Description of the task:
Begin at the line below that contains "hgf (38, 1012)". Repeat it and all remaining lines of the records exactly.
▬▬▬
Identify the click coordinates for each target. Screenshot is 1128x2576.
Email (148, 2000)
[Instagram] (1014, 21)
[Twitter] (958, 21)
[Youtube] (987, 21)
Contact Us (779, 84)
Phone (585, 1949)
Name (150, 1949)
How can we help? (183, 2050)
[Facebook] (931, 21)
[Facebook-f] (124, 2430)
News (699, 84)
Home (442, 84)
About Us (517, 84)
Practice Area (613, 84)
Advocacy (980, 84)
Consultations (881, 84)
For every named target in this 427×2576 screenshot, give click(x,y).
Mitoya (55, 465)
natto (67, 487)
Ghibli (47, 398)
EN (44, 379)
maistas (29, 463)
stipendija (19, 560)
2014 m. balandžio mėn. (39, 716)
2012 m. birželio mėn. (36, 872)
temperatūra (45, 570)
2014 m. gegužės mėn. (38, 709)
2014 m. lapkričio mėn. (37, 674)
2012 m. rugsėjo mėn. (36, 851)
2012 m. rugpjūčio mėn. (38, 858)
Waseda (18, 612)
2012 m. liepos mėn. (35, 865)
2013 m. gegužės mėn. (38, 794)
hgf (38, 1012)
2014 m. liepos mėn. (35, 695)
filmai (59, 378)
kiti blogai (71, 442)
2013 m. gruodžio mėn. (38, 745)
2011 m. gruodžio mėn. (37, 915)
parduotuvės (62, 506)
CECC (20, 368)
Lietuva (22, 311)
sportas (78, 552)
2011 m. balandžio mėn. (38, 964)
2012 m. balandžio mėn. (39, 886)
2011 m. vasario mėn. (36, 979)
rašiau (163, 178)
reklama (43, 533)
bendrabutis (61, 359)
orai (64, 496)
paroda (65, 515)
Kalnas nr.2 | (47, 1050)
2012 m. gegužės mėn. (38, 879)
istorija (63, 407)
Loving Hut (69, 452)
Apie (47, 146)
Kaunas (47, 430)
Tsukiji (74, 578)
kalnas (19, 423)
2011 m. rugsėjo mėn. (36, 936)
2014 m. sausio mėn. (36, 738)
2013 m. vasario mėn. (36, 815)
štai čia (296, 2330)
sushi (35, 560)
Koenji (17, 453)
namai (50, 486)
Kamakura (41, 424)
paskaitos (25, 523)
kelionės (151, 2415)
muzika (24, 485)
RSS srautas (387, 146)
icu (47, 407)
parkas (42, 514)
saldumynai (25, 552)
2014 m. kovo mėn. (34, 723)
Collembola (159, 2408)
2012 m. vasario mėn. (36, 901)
▬▬▬
Solution:
hgf (38, 1012)
2014 m. liepos mėn. (35, 695)
filmai (59, 378)
kiti blogai (71, 442)
2013 m. gruodžio mėn. (38, 745)
2011 m. gruodžio mėn. (37, 915)
parduotuvės (62, 506)
CECC (20, 368)
Lietuva (22, 311)
sportas (78, 552)
2011 m. balandžio mėn. (38, 964)
2012 m. balandžio mėn. (39, 886)
2011 m. vasario mėn. (36, 979)
rašiau (163, 178)
reklama (43, 533)
bendrabutis (61, 359)
orai (64, 496)
paroda (65, 515)
Kalnas nr.2 | (47, 1050)
2012 m. gegužės mėn. (38, 879)
istorija (63, 407)
Loving Hut (69, 452)
Apie (47, 146)
Kaunas (47, 430)
Tsukiji (74, 578)
kalnas (19, 423)
2011 m. rugsėjo mėn. (36, 936)
2014 m. sausio mėn. (36, 738)
2013 m. vasario mėn. (36, 815)
štai čia (296, 2330)
sushi (35, 560)
Koenji (17, 453)
namai (50, 486)
Kamakura (41, 424)
paskaitos (25, 523)
kelionės (151, 2415)
muzika (24, 485)
RSS srautas (387, 146)
icu (47, 407)
parkas (42, 514)
saldumynai (25, 552)
2014 m. kovo mėn. (34, 723)
Collembola (159, 2408)
2012 m. vasario mėn. (36, 901)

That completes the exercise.